• **To do**: Take each line below that has "computer" and copy it.

*** Record excerpts ***

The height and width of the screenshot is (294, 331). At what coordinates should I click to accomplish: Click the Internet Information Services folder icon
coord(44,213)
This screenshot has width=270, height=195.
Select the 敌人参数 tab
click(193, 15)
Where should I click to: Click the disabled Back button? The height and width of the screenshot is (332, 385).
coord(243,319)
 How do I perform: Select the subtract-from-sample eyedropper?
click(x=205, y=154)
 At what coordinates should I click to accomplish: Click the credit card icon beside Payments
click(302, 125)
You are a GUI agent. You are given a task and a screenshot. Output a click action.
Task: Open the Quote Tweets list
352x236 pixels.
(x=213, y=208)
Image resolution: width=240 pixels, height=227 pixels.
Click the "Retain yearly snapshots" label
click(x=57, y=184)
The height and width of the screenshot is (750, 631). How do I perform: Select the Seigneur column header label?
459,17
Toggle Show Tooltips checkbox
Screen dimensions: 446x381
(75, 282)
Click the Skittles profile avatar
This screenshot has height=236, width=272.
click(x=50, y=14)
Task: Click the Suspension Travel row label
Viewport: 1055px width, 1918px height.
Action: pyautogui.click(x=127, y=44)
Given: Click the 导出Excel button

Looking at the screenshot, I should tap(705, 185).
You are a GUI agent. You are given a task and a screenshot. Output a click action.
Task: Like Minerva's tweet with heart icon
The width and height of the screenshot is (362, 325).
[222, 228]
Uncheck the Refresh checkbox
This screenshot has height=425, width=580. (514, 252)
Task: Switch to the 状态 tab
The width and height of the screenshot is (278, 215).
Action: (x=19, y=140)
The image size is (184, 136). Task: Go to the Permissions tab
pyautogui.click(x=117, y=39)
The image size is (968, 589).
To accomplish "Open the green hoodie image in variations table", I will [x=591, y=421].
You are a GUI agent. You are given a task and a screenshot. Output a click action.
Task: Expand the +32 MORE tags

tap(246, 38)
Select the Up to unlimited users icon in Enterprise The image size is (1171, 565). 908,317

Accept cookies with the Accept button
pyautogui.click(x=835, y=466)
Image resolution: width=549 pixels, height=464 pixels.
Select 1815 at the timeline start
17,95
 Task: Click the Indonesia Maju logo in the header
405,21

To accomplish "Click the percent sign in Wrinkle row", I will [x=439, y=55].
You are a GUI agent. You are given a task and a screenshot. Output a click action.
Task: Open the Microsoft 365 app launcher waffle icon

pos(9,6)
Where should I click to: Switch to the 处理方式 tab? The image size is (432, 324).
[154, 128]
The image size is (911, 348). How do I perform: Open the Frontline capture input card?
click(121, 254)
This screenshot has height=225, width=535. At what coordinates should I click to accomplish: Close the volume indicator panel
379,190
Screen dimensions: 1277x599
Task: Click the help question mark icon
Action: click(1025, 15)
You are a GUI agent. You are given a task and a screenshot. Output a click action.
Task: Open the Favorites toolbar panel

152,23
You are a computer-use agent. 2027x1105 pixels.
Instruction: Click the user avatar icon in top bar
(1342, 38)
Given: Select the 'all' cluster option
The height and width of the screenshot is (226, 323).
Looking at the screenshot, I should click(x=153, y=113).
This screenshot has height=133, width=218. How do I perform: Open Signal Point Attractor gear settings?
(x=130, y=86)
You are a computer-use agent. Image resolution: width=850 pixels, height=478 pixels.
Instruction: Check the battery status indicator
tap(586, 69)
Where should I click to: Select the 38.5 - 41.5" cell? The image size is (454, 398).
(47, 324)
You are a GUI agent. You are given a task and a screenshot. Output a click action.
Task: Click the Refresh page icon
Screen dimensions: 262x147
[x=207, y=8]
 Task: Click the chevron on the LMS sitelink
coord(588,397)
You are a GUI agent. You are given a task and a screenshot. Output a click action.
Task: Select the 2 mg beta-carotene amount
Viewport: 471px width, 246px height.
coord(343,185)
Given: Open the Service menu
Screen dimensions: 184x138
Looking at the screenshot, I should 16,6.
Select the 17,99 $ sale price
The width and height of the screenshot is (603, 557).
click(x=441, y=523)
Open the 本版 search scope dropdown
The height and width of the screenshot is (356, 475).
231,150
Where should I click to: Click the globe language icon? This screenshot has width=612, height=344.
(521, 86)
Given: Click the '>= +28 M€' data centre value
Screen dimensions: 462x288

***

• **Your solution**:
You are a computer-use agent. 2027x1105 pixels.
You are a computer-use agent. Image resolution: width=850 pixels, height=478 pixels.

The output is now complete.